La fe no es una teoría que se aprende, sino una vida que se disfruta. Es haber descubierto que Dios te ama –te ha creado por amor–, y te llama a vivir una vida de amistad, de intimidad, de comunión con él: una historia de amor y de salvación. Y te llama a vivir la fe no de una manera solitaria, sino en su pueblo, que es la Iglesia. Te invita a caminar con este pueblo, con los hermanos concretos que el Señor te ha regalado, como un don, como una ayuda preciosa. Dios no te ha creado para la soledad, sino para la relación, la comunión y la donación. La primera lectura te recuerda que el Señor es el único Dios, que actúa en la historia, en tu historia, que sólo Él puede darte la vida en plenitud. Por eso el Señor te invita a no caer en la trampa de la idolatría, que es pedirle la vida a quien no te la puede dar: al dinero, al poder, al éxito, a la comodidad, a… ¿A quién le estás pidiendo hoy la vida?

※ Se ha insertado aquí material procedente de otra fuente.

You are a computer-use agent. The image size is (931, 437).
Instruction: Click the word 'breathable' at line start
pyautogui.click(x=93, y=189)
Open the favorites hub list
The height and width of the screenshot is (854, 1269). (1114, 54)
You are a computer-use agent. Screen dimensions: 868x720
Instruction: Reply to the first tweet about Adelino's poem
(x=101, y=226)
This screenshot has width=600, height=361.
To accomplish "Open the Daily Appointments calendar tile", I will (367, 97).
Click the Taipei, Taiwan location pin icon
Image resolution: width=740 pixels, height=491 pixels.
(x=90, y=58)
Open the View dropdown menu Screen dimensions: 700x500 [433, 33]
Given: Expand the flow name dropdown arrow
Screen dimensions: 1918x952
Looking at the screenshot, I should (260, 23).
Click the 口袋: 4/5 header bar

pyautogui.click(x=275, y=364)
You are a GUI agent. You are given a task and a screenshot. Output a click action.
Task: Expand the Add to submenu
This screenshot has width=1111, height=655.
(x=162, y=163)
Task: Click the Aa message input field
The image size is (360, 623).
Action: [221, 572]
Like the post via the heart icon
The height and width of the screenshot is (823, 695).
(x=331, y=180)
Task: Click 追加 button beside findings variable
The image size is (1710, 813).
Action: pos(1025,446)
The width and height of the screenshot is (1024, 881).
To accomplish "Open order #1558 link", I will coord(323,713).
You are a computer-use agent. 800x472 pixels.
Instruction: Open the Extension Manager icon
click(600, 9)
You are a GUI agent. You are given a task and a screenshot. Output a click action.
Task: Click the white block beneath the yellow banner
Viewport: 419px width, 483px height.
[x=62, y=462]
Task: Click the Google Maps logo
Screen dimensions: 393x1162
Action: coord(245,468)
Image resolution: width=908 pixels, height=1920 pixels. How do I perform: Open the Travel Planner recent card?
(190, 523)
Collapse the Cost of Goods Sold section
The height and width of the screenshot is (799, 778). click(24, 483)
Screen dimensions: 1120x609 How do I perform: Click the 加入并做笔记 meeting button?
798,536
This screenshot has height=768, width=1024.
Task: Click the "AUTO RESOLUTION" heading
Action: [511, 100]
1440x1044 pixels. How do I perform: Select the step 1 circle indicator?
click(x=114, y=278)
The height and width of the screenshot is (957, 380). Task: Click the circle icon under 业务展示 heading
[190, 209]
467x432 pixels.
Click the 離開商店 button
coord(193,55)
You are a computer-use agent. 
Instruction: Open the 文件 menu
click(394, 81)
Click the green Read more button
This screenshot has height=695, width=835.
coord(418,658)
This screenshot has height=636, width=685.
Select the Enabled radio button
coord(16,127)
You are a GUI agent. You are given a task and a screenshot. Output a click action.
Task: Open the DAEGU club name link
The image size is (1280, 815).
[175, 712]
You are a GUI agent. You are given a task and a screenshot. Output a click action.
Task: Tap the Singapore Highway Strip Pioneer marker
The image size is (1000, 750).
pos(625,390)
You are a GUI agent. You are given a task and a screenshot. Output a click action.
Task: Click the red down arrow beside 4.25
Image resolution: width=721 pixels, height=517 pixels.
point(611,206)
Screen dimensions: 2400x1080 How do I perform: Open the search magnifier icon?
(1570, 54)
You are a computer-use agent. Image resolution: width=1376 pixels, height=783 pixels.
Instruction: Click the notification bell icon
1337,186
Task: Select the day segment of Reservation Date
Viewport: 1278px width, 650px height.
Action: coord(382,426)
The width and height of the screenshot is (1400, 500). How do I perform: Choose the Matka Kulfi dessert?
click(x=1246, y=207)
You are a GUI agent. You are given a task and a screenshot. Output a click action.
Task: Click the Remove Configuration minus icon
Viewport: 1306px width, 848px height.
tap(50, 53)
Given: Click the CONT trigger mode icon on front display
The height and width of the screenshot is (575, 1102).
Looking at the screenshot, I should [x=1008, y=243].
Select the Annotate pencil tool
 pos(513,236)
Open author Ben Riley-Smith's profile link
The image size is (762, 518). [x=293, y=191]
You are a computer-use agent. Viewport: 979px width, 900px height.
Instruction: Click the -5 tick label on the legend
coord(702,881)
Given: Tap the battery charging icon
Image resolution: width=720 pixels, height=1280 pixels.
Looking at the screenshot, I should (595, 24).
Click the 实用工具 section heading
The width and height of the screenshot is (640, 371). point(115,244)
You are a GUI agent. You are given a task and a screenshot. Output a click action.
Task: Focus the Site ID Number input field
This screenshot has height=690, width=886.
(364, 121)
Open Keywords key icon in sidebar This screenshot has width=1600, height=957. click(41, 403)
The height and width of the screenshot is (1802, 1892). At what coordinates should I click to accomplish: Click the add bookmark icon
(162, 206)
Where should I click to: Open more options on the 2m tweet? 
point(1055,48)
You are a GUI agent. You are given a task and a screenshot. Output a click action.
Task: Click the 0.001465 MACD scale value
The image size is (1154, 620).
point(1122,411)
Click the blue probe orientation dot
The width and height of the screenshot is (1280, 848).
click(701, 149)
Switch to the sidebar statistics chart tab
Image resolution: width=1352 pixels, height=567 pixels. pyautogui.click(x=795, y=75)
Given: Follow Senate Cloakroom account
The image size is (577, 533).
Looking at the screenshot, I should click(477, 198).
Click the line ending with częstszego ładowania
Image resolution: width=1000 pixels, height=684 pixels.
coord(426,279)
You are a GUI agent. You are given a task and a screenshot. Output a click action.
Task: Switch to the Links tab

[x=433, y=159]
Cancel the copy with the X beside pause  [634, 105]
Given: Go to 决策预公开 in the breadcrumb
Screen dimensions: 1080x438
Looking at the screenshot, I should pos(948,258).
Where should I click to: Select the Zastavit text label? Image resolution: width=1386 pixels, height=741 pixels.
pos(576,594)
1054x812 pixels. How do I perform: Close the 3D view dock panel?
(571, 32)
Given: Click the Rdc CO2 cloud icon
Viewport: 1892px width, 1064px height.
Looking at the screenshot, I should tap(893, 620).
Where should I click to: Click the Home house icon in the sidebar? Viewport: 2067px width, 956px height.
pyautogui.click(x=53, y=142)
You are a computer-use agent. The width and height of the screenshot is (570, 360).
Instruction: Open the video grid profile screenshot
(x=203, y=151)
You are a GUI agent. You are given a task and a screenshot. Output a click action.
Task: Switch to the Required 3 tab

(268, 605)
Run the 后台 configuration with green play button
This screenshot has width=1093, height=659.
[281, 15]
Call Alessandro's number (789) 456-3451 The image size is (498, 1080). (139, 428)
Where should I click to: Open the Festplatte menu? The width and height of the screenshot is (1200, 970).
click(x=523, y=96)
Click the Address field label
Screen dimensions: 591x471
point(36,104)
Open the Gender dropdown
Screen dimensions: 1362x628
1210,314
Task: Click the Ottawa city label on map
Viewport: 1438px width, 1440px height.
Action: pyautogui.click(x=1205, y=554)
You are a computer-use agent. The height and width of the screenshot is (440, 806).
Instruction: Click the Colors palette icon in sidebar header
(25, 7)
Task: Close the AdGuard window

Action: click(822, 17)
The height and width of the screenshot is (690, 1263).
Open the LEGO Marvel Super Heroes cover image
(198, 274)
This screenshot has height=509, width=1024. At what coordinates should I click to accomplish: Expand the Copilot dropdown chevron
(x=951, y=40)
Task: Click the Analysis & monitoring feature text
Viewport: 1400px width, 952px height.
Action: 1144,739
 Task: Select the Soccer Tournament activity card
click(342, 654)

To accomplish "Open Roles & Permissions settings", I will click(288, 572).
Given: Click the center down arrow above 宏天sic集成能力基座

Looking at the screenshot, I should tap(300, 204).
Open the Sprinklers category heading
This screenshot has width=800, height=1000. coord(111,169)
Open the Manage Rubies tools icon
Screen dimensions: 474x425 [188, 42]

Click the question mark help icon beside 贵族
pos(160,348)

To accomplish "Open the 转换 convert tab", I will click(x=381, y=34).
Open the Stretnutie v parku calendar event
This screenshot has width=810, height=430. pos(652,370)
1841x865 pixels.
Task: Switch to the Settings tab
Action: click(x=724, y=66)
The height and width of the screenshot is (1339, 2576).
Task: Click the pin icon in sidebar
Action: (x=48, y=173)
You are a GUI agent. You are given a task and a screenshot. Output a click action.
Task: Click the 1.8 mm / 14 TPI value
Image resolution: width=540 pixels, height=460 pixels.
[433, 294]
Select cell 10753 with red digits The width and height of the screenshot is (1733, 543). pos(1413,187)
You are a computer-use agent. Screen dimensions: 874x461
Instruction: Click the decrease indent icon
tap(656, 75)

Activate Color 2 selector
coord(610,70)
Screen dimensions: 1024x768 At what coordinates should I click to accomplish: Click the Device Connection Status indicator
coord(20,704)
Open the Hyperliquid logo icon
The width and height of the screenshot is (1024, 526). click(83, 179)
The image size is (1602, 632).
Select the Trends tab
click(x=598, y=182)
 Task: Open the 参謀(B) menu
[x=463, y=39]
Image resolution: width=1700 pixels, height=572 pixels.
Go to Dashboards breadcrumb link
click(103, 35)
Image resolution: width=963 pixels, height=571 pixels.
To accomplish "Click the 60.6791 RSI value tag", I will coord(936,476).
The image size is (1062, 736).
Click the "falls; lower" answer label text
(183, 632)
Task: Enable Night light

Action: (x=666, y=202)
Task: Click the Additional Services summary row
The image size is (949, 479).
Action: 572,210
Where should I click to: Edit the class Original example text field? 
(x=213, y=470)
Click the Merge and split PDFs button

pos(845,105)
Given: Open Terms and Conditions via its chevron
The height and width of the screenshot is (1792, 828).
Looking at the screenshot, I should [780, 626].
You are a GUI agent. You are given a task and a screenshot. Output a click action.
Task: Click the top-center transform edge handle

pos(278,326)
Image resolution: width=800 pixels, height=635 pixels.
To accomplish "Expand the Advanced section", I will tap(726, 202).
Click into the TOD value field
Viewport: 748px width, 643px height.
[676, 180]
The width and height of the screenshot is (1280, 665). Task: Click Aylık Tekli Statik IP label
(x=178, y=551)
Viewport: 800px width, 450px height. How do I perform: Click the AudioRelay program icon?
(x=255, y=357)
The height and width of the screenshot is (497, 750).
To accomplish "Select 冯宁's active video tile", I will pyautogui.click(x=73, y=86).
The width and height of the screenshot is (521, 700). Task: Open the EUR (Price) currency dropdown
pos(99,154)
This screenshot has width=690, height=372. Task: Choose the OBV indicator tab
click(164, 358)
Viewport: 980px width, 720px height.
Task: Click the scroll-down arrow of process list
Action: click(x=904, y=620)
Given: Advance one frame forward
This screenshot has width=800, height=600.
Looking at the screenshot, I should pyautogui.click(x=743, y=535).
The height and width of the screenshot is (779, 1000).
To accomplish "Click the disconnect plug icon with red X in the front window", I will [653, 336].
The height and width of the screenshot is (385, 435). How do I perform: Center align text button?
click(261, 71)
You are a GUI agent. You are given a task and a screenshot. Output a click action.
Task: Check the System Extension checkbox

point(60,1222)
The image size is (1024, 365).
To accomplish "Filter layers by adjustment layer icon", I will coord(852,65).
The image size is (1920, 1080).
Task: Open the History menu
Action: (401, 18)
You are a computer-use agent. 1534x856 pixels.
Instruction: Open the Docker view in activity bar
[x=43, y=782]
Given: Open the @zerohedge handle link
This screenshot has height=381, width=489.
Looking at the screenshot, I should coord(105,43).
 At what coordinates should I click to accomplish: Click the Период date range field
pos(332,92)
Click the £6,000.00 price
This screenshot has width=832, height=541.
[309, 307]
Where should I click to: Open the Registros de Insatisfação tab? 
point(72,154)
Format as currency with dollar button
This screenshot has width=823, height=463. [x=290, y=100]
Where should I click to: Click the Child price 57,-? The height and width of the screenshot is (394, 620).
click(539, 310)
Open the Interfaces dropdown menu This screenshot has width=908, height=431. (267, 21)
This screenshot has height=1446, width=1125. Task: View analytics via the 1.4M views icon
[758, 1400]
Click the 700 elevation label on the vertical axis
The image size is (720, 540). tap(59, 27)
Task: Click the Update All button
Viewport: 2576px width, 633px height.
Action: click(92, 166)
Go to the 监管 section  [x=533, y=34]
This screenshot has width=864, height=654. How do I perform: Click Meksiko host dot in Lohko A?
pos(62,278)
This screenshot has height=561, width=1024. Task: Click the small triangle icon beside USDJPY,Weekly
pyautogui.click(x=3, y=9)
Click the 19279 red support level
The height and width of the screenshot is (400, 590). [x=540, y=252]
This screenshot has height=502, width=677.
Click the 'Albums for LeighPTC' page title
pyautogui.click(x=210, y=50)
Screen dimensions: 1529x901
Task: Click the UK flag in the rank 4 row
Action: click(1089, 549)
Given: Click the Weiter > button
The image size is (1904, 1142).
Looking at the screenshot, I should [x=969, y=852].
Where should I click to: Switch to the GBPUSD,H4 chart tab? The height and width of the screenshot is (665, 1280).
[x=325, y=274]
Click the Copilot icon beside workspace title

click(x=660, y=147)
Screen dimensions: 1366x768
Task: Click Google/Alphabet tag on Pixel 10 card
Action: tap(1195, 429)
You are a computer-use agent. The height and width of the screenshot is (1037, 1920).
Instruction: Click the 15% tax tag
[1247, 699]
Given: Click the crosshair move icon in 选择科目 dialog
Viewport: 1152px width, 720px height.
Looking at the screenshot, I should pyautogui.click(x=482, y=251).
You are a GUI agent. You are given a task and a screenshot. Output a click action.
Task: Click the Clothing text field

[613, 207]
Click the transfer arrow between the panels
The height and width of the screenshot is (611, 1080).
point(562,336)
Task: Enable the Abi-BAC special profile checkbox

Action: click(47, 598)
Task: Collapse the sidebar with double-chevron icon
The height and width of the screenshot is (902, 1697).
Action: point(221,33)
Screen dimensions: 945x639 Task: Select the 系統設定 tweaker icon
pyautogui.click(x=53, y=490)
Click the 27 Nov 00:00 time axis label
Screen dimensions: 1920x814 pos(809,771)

¡Cuántas veces hemos experimentado esto! Hemos buscado la vida en los ídolos y nos hemos encontrado con el vacío, con la insatisfacción. Porque Dios te ha creado con un corazón tan grande, que sólo Él puede llenarlo. Y Además, Dios, que nos ama, para ayudarnos a vivir nos da el regalo, de los Diez Mandamientos, que tendrán su plenitud en el Sermón de la Montaña. Con los Mandamientos Dios no quiere oprimirte ni fastidiarte. Todo lo contrario: los Mandamientos son el camino de la verdadera libertad: la ley del Señor es perfecta y es descanso del alma, los mandamientos del Señor son verdaderos y enteramente justos. Dios te ama y quiere que seas feliz, y ¡éste es el camino de la felicidad! Y esta es la verdadera sabiduría, de la que nos habla San Pablo. Esta es la verdad que nos hace auténticamente libres. Con la expulsión de los mercaderes del Templo, Jesús está señalando que comienza un tiempo nuevo, anuncia que Él ¡es el Señor! Jesús es el nuevo templo, el lugar el encuentro entre el hombre y Dios. Jesucristo está anunciando que termina la antigua Alianza, para dar paso a la nueva y eterna Alianza: crucificado y resucitado de entre los muertos, sentado a la derecha del Padre, ha sido constituido Sumo Sacerdote, que intercede por nosotros eternamente (cf. Catecismo 1137, 1348). Esta Palabra nos llama a una conversión muy profunda. Nos llama a vivir con un corazón nuevo, a nacer de nuevo, de agua y de Espíritu (cf. Jn 3, 5), a adorar a Dios, en espíritu y verdad (cf. Jn 4, 24).
La verdadera conversión no es una “cirugía estética”, que sólo cambia las apariencias; sino un verdadero “trasplante” de corazón, que hará el Espíritu Santo, si tú le dejas. Un corazón nuevo, que pueda vivir en la voluntad del Señor, que es pura y eternamente estable. Un corazón nuevo, que no necesite ni los signos que buscan los judíos, ni la sabiduría de los griegos, sino que descanse en Jesucristo, que es fuerza de Dios y sabiduría de Dios. Un corazón nuevo, que viva con la pasión del enamorado, proclamando con la palabra y con la vida que Jesucristo vive y es el Señor, ¡el único Señor! Un corazón nuevo, que puede dar fe de que Tanto amó Dios al mundo que entregó a su Hijo único y que todo el que cree en él tiene vida eterna. ¡Déjate amar por Dios y responde a su amor!: tu vida cambiará. Si crees, también tú tendrás vida eterna.